L’état de guerre est l’unique explication du gouvernement qui ne reconnaît pas l’échec de sa politique économique. Avec une guerre prophétisée “longue et populaire” par le chef de l’Etat et dans une situation où il n’y a ni paix, ni victoire militaire, c’est la partition de fait du pays qui est consacrée.
Les Eglises élèvent la voix
Les Eglises congolaises ne restent pas inertes face à cette misère imposée à la population congolaise. Elles ont initié la consultation nationale tenue à Kinshasa en mars 2000 avec comme objectif de réconcilier les Congolais pour les amener au dialogue intercongolais. Outre le refus de l’opposition interne d’y participer et l’absence de la rébellion, Kinshasa a rejeté en bloc les résolutions de ce forum qui ne répondaient pas à sa démarche politique.
Les 49 évêques et archevêques du Congo réunis en assemblée plénière ordinaire du 10 au 20 juillet 2000, ont adressé un message à tous les hommes de bonne volonté. Ils condamnent l’occupation du pays par les armées d’agression rwandaise, burundaise et ougandaise, qui apportent confusion, humiliation et désolation sur la population civile.
De même qu’ils condamnent «tous ceux qui cherchent à conquérir ou à conserver le pouvoir par la force, qui font tout pour que le dialogue intercongolais n’ait pas lieu et qui souhaitent ainsi que la guerre ne prenne jamais fin». Ils exigent la tenue, dans les meilleurs délais, du dialogue intercongolais afin d’établir le nouvel ordre politique et les institutions démocratiques en vue d’un Etat de droit et appellent les rebelles à ne pas servir la cause des étrangers et leurs intérêts égoïstes.

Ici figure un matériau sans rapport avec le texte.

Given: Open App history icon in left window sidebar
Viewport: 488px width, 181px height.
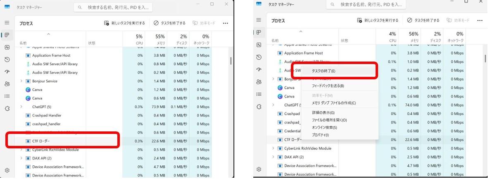Looking at the screenshot, I should [x=7, y=60].
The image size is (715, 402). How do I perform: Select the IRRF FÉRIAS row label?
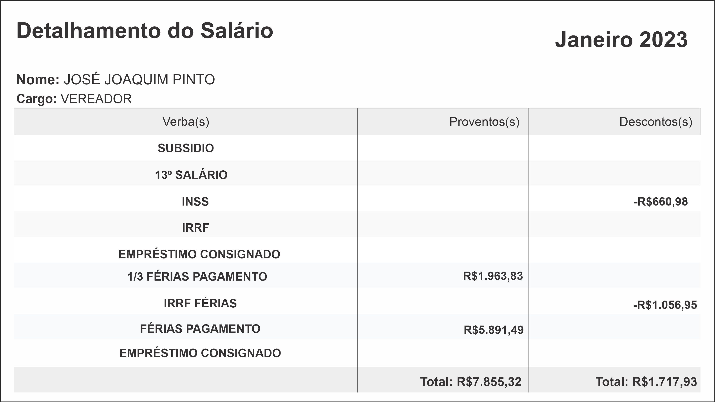tap(200, 303)
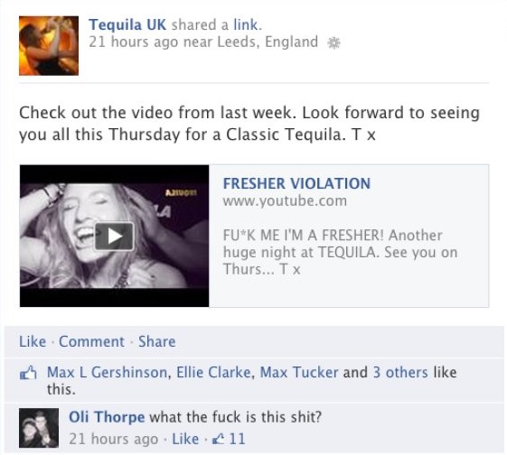Image resolution: width=507 pixels, height=455 pixels.
Task: Comment on the post
Action: click(91, 341)
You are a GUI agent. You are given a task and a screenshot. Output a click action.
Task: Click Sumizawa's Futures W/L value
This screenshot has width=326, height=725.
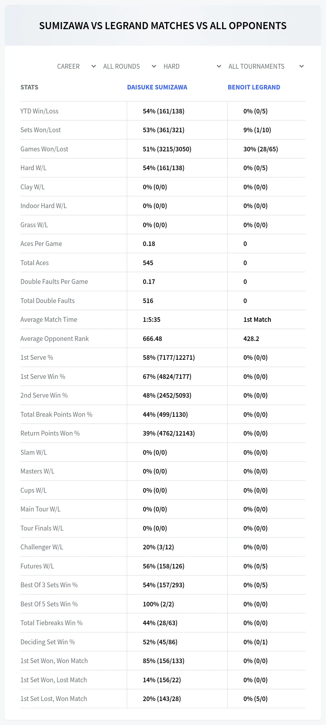pos(163,566)
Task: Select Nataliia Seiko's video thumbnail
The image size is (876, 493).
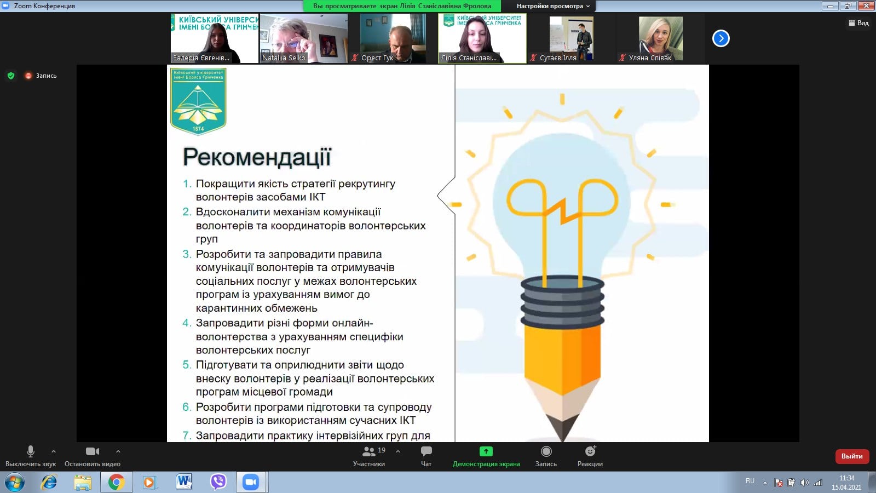Action: pyautogui.click(x=303, y=38)
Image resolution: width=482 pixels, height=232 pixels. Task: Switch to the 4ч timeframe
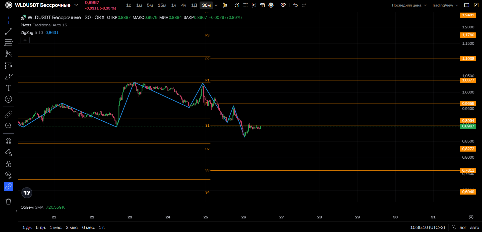184,5
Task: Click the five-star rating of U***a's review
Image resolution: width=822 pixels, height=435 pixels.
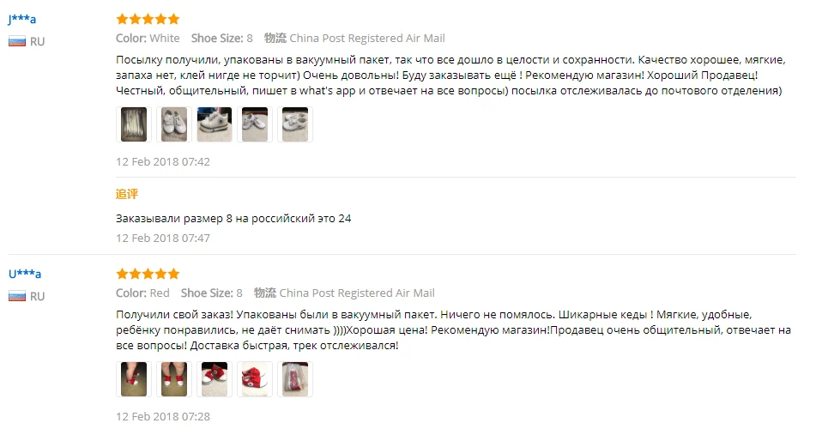Action: click(148, 274)
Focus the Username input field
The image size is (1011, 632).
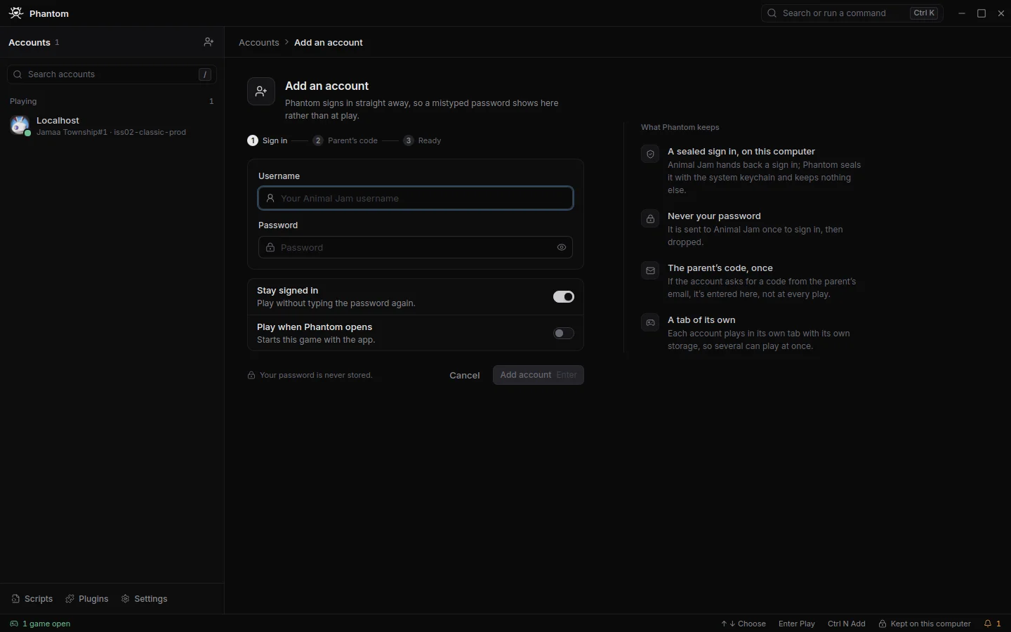tap(416, 198)
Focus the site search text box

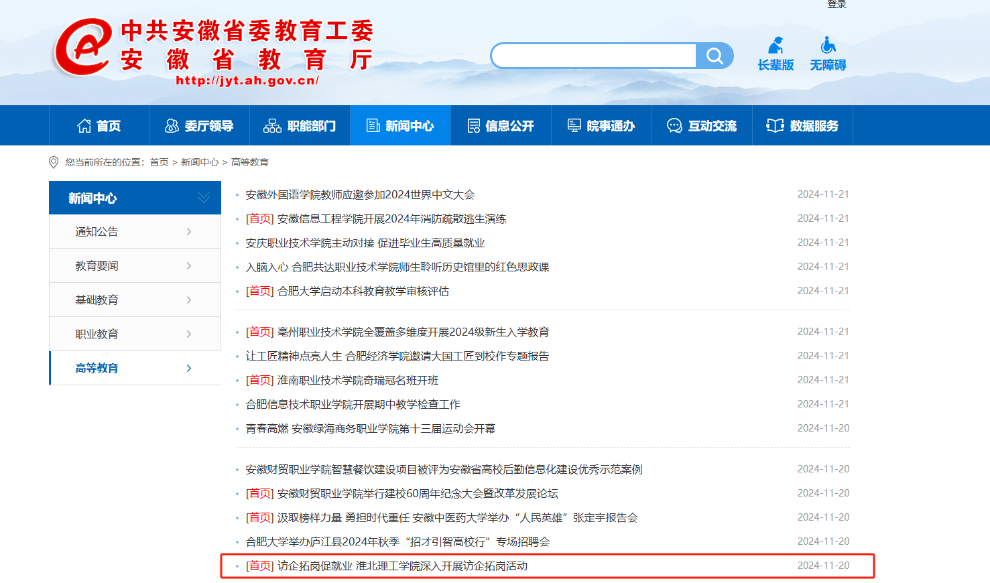coord(594,56)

Mais de plus en plus, des voix s’élèvent dans l’opinion pour déplorer les faiblesses de l’action politique des Eglises. Dans les paroisses, les fidèles ne sont pas confrontés à ces belles déclarations. «C’est comme si ces prises de position courageuses étaient faites pour se donner bonne conscience et montrer aux Eglises sœurs de l’Occident que l’on n’est pas resté silencieux face à la misère du peuple congolais», a souligné le professeur Thierry Nlandu, président du groupe Amos.

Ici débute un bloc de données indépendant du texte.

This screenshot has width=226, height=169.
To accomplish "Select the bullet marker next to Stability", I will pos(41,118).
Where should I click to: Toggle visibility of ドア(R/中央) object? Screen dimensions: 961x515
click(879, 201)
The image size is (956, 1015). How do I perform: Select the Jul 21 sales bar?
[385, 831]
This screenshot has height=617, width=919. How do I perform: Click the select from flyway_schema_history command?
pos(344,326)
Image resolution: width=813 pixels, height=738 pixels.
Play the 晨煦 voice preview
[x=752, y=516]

Et, ajoute-t-il, là où les chrétiens sont au courant de ces lettres pastorales, ils ont pour obstacles, dans toute action de mise en pratique des résolutions prises, les mêmes évêques signataires au nom de la prudence évangélique. Pourtant, l’Eglise pourrait user non seulement de l’action non violente comme moyen de pression pour faire avancer la cause du peuple, mais aussi de la force que représente en nombre et en intelligence les laïcs de l’Eglise.